• _DIRECTIONS FOR THIS TASK_: Pull out each line of the records below that contains the word "thankful".

════════

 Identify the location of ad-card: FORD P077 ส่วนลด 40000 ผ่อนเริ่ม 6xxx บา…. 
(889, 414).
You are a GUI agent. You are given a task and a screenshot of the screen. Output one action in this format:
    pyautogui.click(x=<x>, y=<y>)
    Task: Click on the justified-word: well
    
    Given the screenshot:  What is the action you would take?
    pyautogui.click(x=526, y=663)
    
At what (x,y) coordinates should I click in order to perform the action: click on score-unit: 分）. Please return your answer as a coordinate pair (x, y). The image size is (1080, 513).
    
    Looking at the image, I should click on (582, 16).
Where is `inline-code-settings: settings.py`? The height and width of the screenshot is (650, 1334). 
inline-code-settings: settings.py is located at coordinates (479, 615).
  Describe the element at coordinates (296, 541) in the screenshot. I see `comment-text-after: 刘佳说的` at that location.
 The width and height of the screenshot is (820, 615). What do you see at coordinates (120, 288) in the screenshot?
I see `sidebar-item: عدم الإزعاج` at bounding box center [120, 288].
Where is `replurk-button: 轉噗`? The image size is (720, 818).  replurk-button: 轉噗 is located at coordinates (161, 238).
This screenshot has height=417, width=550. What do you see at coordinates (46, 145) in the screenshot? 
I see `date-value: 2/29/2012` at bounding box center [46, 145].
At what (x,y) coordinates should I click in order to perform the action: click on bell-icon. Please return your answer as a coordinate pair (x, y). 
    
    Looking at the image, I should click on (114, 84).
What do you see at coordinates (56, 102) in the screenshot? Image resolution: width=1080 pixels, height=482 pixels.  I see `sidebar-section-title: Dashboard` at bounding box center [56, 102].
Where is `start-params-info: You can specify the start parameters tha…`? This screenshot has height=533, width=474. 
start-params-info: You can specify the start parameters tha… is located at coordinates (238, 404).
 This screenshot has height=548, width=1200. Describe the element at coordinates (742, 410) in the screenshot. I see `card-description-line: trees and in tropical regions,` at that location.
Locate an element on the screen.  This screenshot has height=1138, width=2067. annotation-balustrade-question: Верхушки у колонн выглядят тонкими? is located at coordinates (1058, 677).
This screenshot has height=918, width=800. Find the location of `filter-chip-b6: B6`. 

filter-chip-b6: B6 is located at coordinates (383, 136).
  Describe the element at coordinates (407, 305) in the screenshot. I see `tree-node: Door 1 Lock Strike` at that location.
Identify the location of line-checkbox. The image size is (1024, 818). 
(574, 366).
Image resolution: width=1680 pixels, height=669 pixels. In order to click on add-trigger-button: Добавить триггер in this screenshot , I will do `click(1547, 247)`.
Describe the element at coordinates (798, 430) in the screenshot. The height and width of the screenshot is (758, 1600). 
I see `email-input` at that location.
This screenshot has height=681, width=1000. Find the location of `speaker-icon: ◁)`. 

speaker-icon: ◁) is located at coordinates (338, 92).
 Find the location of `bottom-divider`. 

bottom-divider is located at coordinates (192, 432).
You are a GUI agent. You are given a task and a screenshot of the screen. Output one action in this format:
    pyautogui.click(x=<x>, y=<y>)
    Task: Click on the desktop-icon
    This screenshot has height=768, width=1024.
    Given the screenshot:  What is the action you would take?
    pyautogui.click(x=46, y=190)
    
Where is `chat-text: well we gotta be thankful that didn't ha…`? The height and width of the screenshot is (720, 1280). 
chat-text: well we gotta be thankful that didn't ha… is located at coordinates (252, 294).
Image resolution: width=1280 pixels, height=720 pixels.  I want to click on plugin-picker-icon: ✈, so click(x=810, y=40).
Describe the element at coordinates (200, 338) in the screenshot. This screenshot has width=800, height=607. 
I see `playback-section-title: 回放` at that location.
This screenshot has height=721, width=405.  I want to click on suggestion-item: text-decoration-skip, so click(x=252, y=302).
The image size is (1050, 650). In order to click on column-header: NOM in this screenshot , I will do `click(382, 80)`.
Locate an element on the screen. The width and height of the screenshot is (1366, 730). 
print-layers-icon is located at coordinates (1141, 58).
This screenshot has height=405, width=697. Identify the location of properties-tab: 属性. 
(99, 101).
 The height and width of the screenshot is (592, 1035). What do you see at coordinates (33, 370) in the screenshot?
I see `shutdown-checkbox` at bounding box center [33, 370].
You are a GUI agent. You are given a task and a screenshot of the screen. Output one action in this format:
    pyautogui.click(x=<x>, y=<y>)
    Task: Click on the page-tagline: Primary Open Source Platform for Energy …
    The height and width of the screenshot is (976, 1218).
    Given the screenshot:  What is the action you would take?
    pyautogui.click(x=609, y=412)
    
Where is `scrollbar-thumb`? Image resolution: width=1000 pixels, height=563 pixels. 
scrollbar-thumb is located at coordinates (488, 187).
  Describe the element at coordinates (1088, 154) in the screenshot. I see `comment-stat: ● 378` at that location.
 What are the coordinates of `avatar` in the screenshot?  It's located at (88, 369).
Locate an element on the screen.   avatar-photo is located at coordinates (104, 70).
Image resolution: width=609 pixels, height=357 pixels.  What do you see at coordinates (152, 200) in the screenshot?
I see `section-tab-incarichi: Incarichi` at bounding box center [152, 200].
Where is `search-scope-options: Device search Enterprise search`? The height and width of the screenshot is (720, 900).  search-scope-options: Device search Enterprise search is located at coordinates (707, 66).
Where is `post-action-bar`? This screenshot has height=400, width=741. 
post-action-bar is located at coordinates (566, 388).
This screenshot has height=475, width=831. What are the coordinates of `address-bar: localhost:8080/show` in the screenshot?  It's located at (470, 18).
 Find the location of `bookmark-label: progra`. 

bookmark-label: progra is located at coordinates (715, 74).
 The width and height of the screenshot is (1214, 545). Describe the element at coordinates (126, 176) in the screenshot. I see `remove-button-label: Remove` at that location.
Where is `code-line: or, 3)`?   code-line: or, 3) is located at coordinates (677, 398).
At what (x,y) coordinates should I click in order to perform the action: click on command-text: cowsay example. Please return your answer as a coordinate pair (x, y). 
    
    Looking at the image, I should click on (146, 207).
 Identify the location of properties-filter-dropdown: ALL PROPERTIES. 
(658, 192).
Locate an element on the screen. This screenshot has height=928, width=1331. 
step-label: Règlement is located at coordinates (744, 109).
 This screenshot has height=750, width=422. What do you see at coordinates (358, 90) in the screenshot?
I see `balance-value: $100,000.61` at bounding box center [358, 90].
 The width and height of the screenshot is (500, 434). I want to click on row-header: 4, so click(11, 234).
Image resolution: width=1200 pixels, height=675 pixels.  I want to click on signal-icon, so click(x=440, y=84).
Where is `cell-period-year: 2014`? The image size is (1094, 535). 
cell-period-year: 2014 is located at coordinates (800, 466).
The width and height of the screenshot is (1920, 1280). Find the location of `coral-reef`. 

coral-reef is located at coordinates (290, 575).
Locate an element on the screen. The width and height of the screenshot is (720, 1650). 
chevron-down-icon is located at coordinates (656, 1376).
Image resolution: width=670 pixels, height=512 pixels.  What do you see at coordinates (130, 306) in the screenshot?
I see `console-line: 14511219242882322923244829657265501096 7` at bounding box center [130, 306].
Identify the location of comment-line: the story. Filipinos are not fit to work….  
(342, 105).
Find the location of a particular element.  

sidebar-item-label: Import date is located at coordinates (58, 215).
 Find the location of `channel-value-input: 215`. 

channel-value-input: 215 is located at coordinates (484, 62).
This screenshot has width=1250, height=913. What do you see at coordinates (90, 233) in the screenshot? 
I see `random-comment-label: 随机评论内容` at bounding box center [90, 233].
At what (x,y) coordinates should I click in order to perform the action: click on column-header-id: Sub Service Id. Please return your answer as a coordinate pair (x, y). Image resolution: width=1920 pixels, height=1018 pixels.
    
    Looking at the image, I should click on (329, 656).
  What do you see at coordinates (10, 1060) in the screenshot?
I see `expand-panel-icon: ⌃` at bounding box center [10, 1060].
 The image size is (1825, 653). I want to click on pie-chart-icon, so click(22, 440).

════════

• _COMPLETED TASK_:
Where is `chat-text: well we gotta be thankful that didn't ha…`? The height and width of the screenshot is (720, 1280). 
chat-text: well we gotta be thankful that didn't ha… is located at coordinates (252, 294).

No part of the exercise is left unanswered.